3
votes

I have some kafka consumer and producers (Spring boot) that when the Kafka node, where they were connected goes down (a failure, for example), they log this:

2019-03-15 11:02:53.278 WARN 1 --- [tainer#1-23-C-1] org.apache.kafka.clients.NetworkClient : [Consumer clientId=consumer-29, groupId=OperationsConsumer] Error connecting to node kafka-0.kafka-headless.test.svc.cluster.local:9092 (id: 1001 rack: null)
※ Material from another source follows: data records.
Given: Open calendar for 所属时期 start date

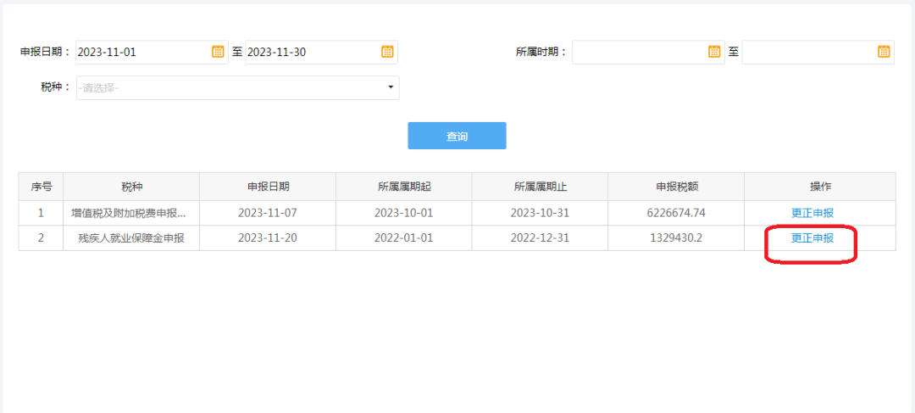Looking at the screenshot, I should click(x=714, y=52).
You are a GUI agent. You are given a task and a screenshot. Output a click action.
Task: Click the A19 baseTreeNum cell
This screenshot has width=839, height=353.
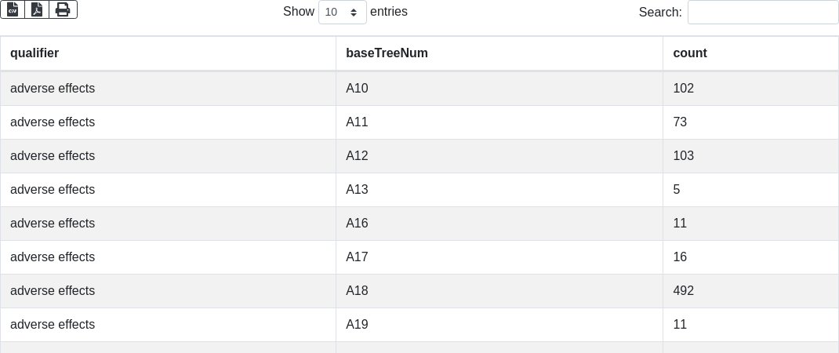[x=357, y=325]
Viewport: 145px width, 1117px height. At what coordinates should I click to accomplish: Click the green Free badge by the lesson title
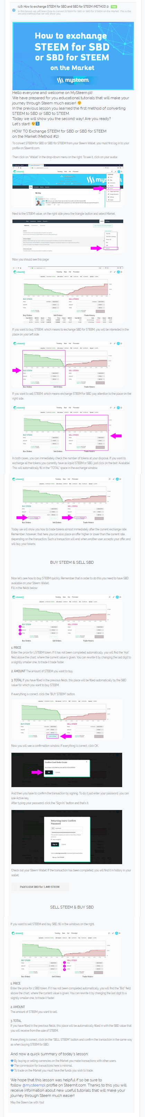[x=114, y=7]
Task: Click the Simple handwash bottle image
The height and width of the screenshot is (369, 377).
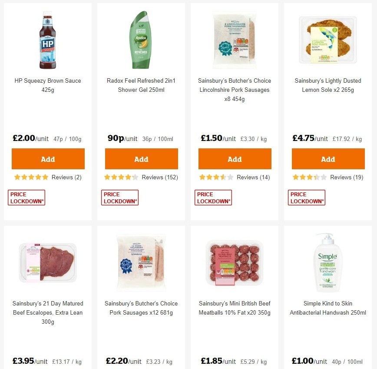Action: coord(328,262)
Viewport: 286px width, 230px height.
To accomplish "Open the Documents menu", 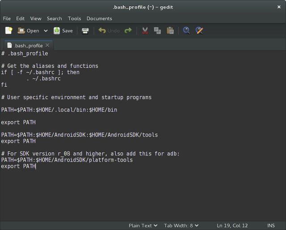I will click(x=99, y=18).
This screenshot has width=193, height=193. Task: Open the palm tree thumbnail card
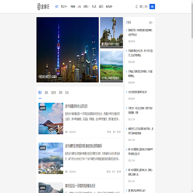pos(112,33)
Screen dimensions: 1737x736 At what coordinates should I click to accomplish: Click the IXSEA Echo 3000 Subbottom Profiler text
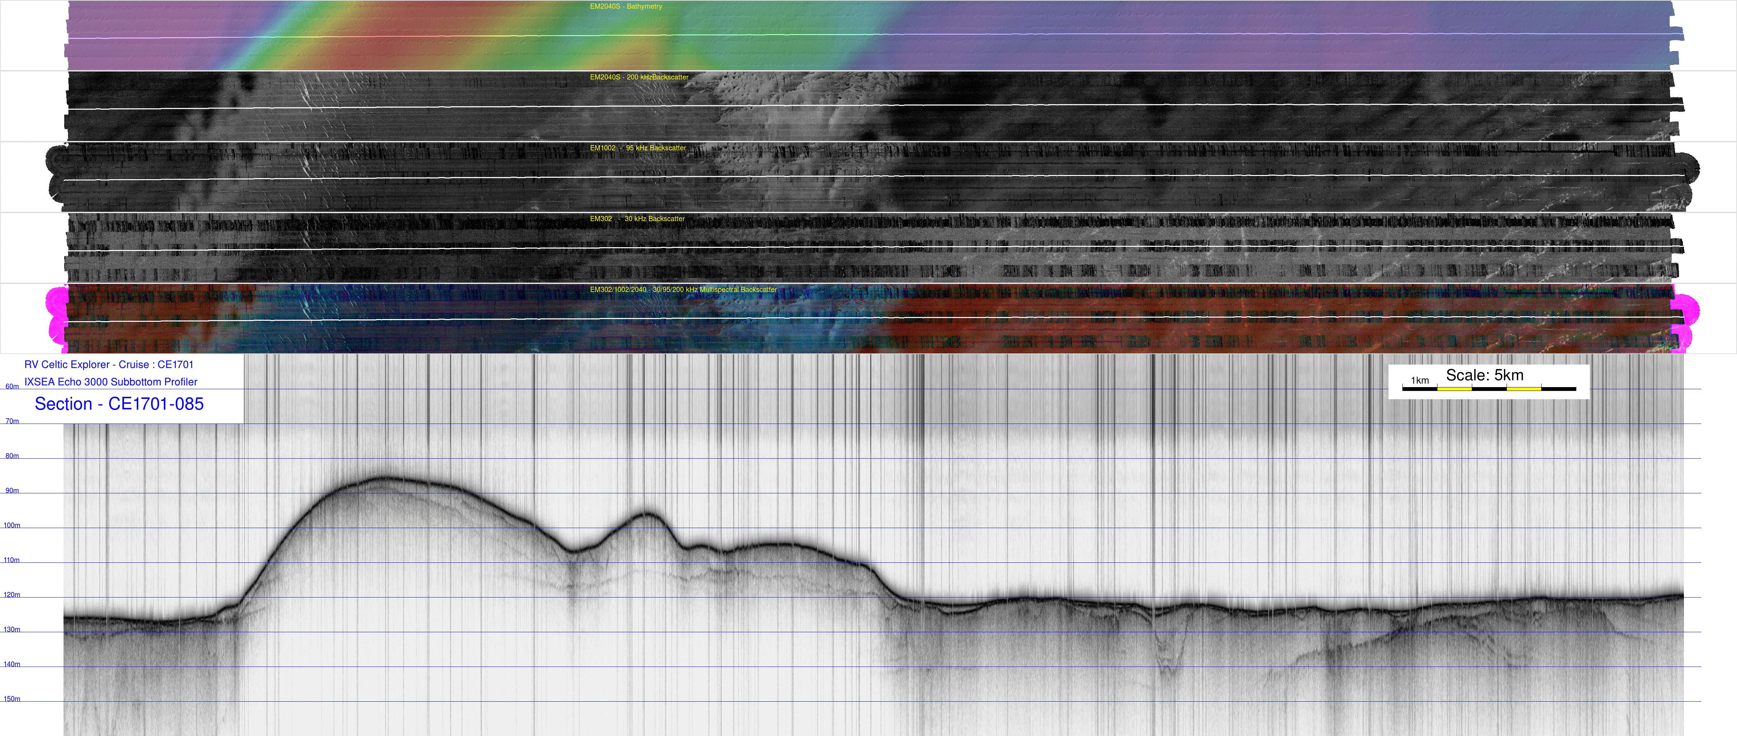click(x=111, y=382)
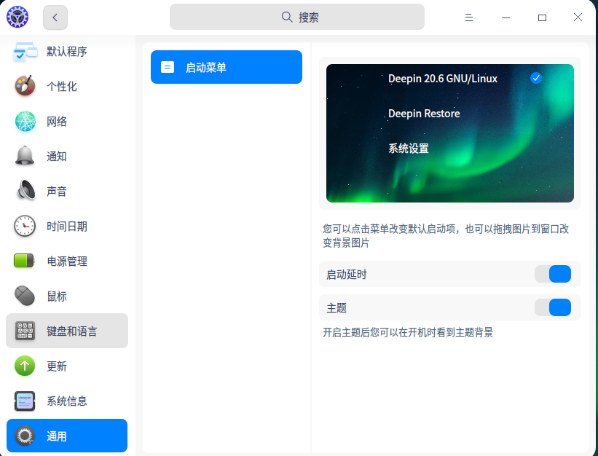This screenshot has height=456, width=598.
Task: Check Deepin 20.6 GNU/Linux as default boot entry
Action: 536,78
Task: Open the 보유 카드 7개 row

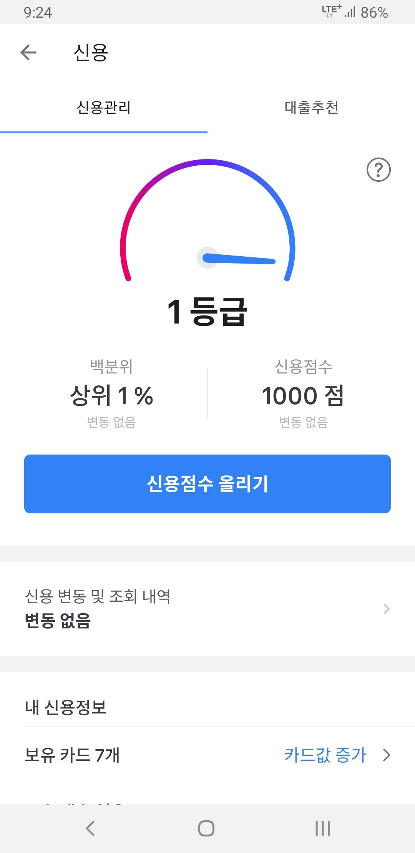Action: click(72, 755)
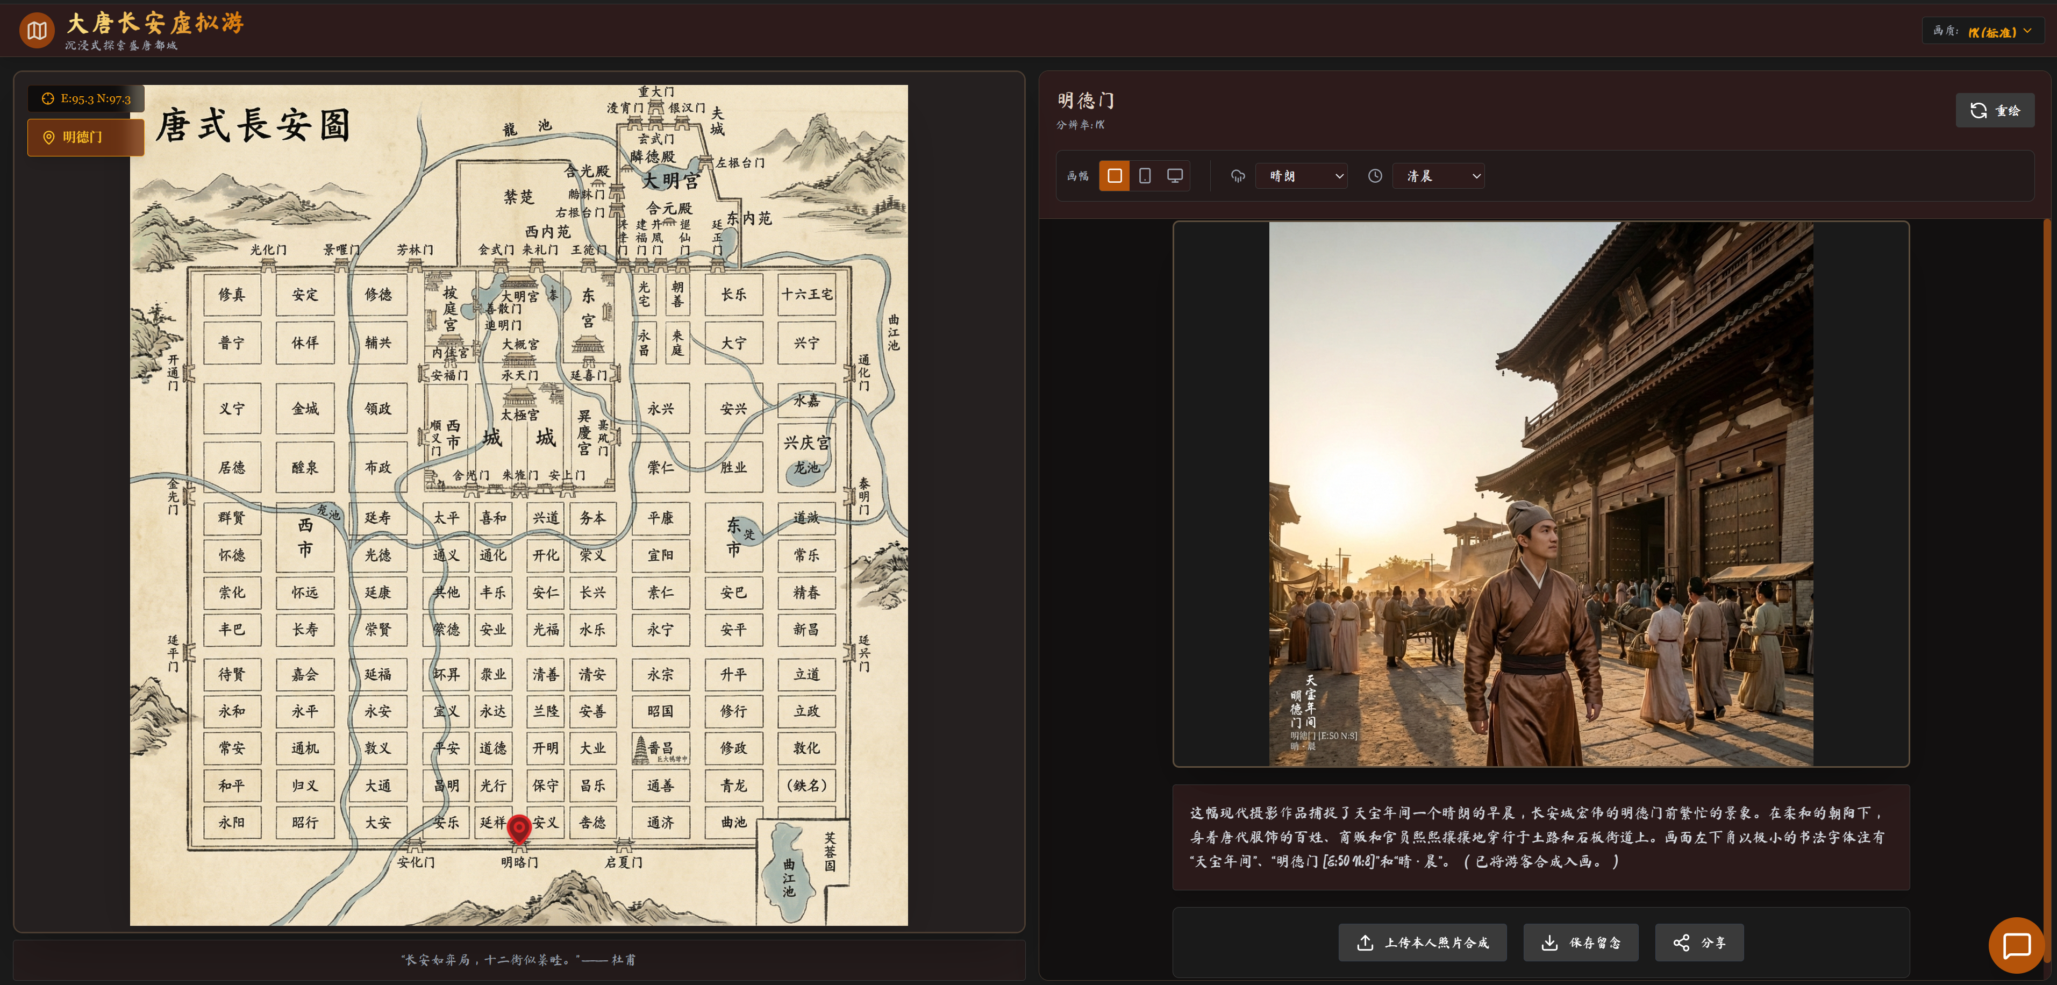Image resolution: width=2057 pixels, height=985 pixels.
Task: Open the chat bubble floating button
Action: [2016, 945]
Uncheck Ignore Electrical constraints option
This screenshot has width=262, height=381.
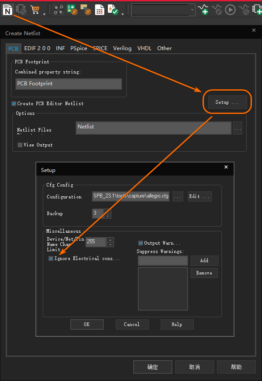pos(51,258)
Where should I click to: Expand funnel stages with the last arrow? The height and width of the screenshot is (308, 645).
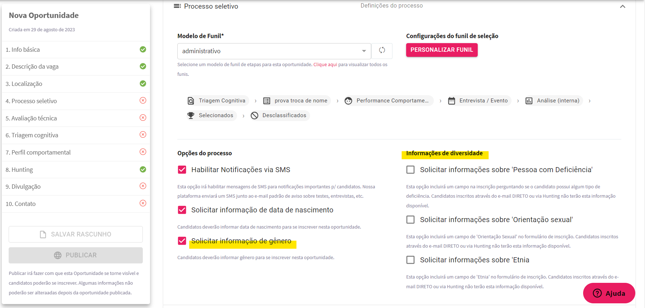[x=590, y=101]

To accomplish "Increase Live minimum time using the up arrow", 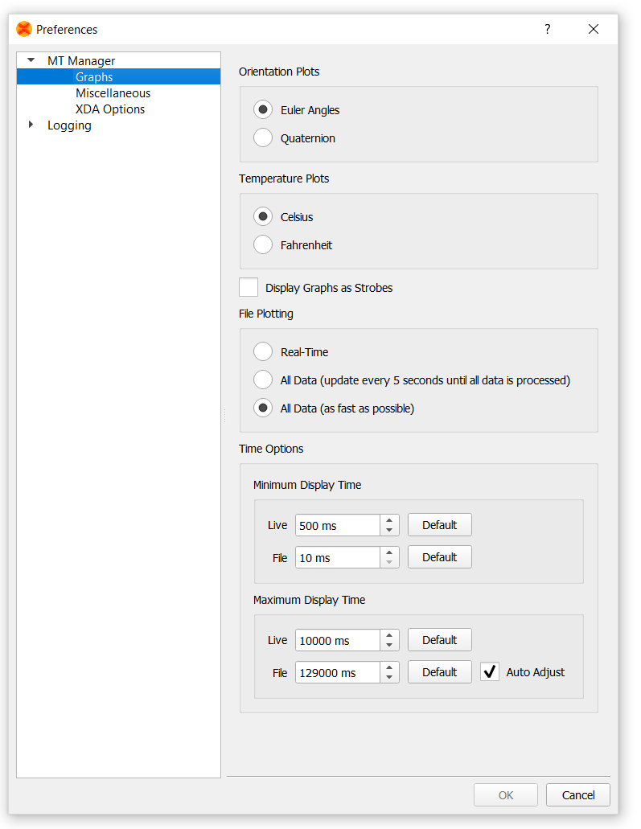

java.io.IOException: Can't resolve address: kafka-0.kafka-headless.test.svc.cluster.local:9092

But then they do not try to reconnect to a valid kafka node, even if I explicitly set the nodes into the bootstrap.servers property.

How can I make my consumer reconnect to a valid kafka node after the kafka node where they have connected fails?

2

2 Answers

1
votes

Check your reconnect properties:

  • reconnect.backoff.ms
  • reconnect.backoff.max.ms

…as mentioned in the Kafka docs

Did you let them elapse before evaluating the reconnection success?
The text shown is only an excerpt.